That fact that you heard a bang noise means that the tube was outside the tyre at the time of the "event". A tube cannot blow inside a tyre with a noise or a long tear. The tear comes from sudden expansion as the tube fails, starting at a point but quickly ripping along a line. The length of the tear is directly related to how much air was available at high pressure. A tube that fails inside a tyre simply makes a whoosh noise and the tear remains as small as the item that punctured it.

What happened is that you trapped the tube under the tyre bead. You then inflated the tyre and the tube popped out like a hernia. Because there was nothing to restrict its "growth" outside the protective casing of the tyre, it blew with the bang you heard.

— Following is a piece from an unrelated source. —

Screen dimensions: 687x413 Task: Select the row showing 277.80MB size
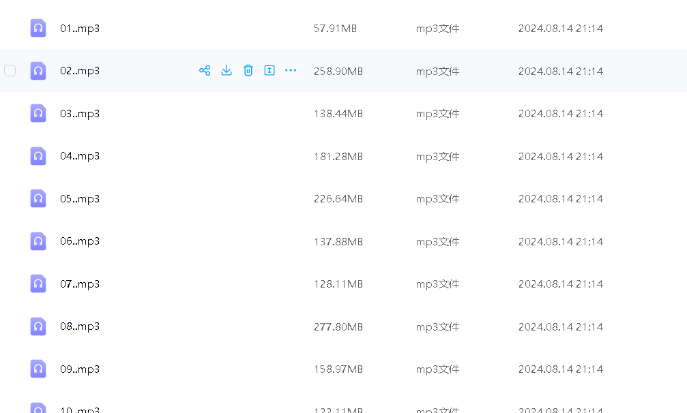click(338, 326)
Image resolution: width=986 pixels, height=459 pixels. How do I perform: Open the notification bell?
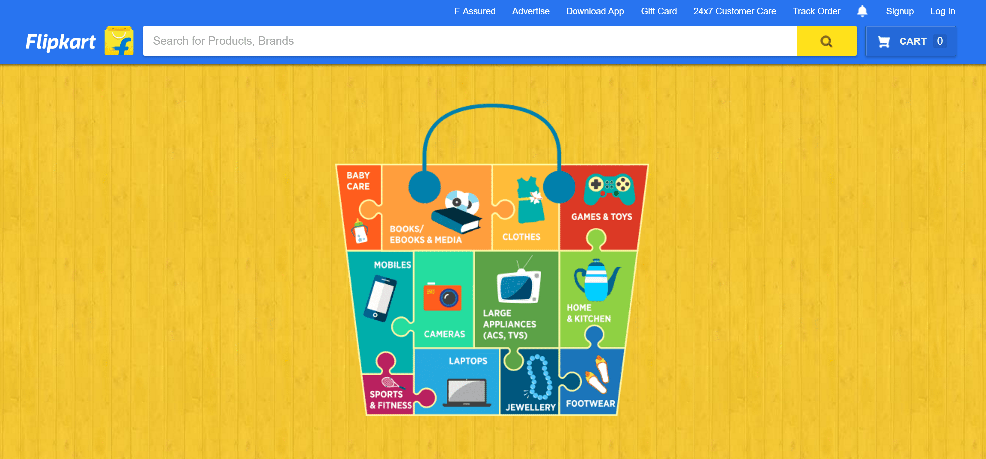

You simply got it right 3rd time and it had nothing to do with the Specialized tube. It isn't easy to see a trapped tube when the tyre is still not inflated and by the time you inflate it, you are not looking closely at it but probably focusing on the pump and the hernia is on the other side of the wheel. Further, the speed at which the hernia develops is quick, again deceiving you.


----------



## MichaelW2 (26 Feb 2015)

Go for an inner tube with 35mm as the max. If you switch to a sensible commuter tyre such as Schwalbe marathon, you can use 28 or 32mm width which can take a 28-35mm inner.
Long valves are for deep rim aero wheels. If you use them in a std box-section rim they leave a lot of valve sticking out, which provides a lot of leverage when you are using a small pump. Get std length, med size 700c inners from a respected manufacturer.
Whilst you have the tyre off, check the rim and valve hole for rough burrs and edges (remove with emery cloth). Check spokes are not protruding into inner tube. Fit a decent rim tape like Velox. When you refit the inner, keep the valve pointing to the hub for alignment.


----------



## Dirk (26 Feb 2015)

Yellow Saddle said:


> It had everything to do with the tyre, or the way the tube was fitted on, in anyway.
> 
> That fact that you heard a bang noise means that the tube was outside the tyre at the time of the "event". A tube cannot blow inside a tyre with a noise or a long tear. The tear comes from sudden expansion as the tube fails, starting at a point but quickly ripping along a line. The length of the tear is directly related to how much air was available at high pressure. A tube that fails inside a tyre simply makes a whoosh noise and the tear remains as small as the item that punctured it.
> 
> ...


Sorry - you are wrong.
The tubes were fitted correctly. There was no 'tube popping out like a hernia'.
I know how to fit a tyre and tube correctly - been doing them on bicycles and motorcycles for over 50 years - these were easy to put on, no levers needed, partially inflated, double checked and then inflated.
Faulty tubes. End of.


----------



## Yellow Saddle (26 Feb 2015)

Dirk Thrust said:


> Sorry - you are wrong.
> The tubes were fitted correctly. There was no 'tube popping out like a hernia'.
> I know how to fit a tyre and tube correctly - been doing them on bicycles and motorcycles for over 50 years - these were easy to put on, no levers needed, partially inflated, double checked and then inflated.
> Faulty tubes. End of.





Dirk Thrust said:


> Sorry - you are wrong.
> The tubes were fitted correctly. There was no 'tube popping out like a hernia'.
> I know how to fit a tyre and tube correctly - been doing them on bicycles and motorcycles for over 50 years - these were easy to put on, no levers needed, partially inflated, double checked and then inflated.
> Faulty tubes. End of.


50 years of experience doesn't make your eyes better. The additional clue you just released which supports the theory is: "no levers needed", which leaves plenty of space for the tube to peek out.
You cannot hear a bang if the air doesn't expand rapidly and that cannot happen inside the tyre.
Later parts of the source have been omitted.